[INSTRUCTIONS FOR THE TASK]:
Output the records that follow, with every character intact.

[Records from a collection]
↓↓↓

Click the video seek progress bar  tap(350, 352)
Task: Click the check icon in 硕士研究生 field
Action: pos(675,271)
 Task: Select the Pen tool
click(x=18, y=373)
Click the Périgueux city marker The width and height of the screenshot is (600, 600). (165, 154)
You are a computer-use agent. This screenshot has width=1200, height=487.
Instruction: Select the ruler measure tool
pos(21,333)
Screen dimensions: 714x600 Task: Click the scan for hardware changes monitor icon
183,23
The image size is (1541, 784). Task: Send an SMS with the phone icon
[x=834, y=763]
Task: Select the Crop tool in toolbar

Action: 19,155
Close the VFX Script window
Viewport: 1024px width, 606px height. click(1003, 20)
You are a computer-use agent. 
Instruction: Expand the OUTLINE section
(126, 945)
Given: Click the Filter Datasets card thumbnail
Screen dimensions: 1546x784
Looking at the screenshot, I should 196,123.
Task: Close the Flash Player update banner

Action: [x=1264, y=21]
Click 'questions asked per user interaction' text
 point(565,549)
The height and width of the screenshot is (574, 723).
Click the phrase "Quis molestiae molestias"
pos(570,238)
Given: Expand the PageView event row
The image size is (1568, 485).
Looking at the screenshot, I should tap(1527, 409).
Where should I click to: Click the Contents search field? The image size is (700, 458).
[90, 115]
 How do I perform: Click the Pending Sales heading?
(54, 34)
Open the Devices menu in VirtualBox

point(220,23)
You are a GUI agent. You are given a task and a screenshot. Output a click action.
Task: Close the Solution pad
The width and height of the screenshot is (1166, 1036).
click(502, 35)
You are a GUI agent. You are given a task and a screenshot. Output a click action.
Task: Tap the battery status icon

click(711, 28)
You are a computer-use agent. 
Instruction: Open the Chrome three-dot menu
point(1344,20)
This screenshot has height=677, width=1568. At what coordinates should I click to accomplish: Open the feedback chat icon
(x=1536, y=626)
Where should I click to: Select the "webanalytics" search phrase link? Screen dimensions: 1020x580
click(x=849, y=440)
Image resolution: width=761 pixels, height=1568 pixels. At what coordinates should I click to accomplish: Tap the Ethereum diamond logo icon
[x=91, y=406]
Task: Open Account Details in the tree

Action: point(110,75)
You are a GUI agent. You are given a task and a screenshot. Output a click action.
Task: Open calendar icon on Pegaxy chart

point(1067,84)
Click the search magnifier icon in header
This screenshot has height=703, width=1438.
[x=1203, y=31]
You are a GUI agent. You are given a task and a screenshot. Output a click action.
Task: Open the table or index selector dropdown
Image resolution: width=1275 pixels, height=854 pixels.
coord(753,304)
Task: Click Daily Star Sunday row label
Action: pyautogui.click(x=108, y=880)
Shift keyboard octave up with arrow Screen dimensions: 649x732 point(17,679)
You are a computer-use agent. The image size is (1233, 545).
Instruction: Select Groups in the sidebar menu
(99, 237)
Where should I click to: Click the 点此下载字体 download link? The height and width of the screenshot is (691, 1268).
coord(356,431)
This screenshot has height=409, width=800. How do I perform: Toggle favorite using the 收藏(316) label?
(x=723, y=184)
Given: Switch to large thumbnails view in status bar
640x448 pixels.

↑↑↑

[ANSWER SPACE]:
Click the video seek progress bar  tap(350, 352)
Task: Click the check icon in 硕士研究生 field
Action: pos(675,271)
 Task: Select the Pen tool
click(x=18, y=373)
Click the Périgueux city marker The width and height of the screenshot is (600, 600). (165, 154)
You are a computer-use agent. This screenshot has width=1200, height=487.
Instruction: Select the ruler measure tool
pos(21,333)
Screen dimensions: 714x600 Task: Click the scan for hardware changes monitor icon
183,23
The image size is (1541, 784). Task: Send an SMS with the phone icon
[x=834, y=763]
Task: Select the Crop tool in toolbar

Action: 19,155
Close the VFX Script window
Viewport: 1024px width, 606px height. click(1003, 20)
You are a computer-use agent. 
Instruction: Expand the OUTLINE section
(126, 945)
Given: Click the Filter Datasets card thumbnail
Screen dimensions: 1546x784
Looking at the screenshot, I should 196,123.
Task: Close the Flash Player update banner

Action: [x=1264, y=21]
Click 'questions asked per user interaction' text
 point(565,549)
The height and width of the screenshot is (574, 723).
Click the phrase "Quis molestiae molestias"
pos(570,238)
Given: Expand the PageView event row
The image size is (1568, 485).
Looking at the screenshot, I should tap(1527, 409).
Where should I click to: Click the Contents search field? The image size is (700, 458).
[90, 115]
 How do I perform: Click the Pending Sales heading?
(54, 34)
Open the Devices menu in VirtualBox

point(220,23)
You are a GUI agent. You are given a task and a screenshot. Output a click action.
Task: Close the Solution pad
The width and height of the screenshot is (1166, 1036).
click(502, 35)
You are a GUI agent. You are given a task and a screenshot. Output a click action.
Task: Tap the battery status icon

click(711, 28)
You are a computer-use agent. 
Instruction: Open the Chrome three-dot menu
point(1344,20)
This screenshot has height=677, width=1568. At what coordinates should I click to accomplish: Open the feedback chat icon
(x=1536, y=626)
Where should I click to: Select the "webanalytics" search phrase link? Screen dimensions: 1020x580
click(x=849, y=440)
Image resolution: width=761 pixels, height=1568 pixels. At what coordinates should I click to accomplish: Tap the Ethereum diamond logo icon
[x=91, y=406]
Task: Open Account Details in the tree

Action: point(110,75)
You are a GUI agent. You are given a task and a screenshot. Output a click action.
Task: Open calendar icon on Pegaxy chart

point(1067,84)
Click the search magnifier icon in header
This screenshot has height=703, width=1438.
[x=1203, y=31]
You are a GUI agent. You are given a task and a screenshot. Output a click action.
Task: Open the table or index selector dropdown
Image resolution: width=1275 pixels, height=854 pixels.
coord(753,304)
Task: Click Daily Star Sunday row label
Action: pyautogui.click(x=108, y=880)
Shift keyboard octave up with arrow Screen dimensions: 649x732 point(17,679)
You are a computer-use agent. The image size is (1233, 545).
Instruction: Select Groups in the sidebar menu
(99, 237)
Where should I click to: Click the 点此下载字体 download link? The height and width of the screenshot is (691, 1268).
coord(356,431)
This screenshot has height=409, width=800. How do I perform: Toggle favorite using the 收藏(316) label?
(x=723, y=184)
Given: Switch to large thumbnails view in status bar
640x448 pixels.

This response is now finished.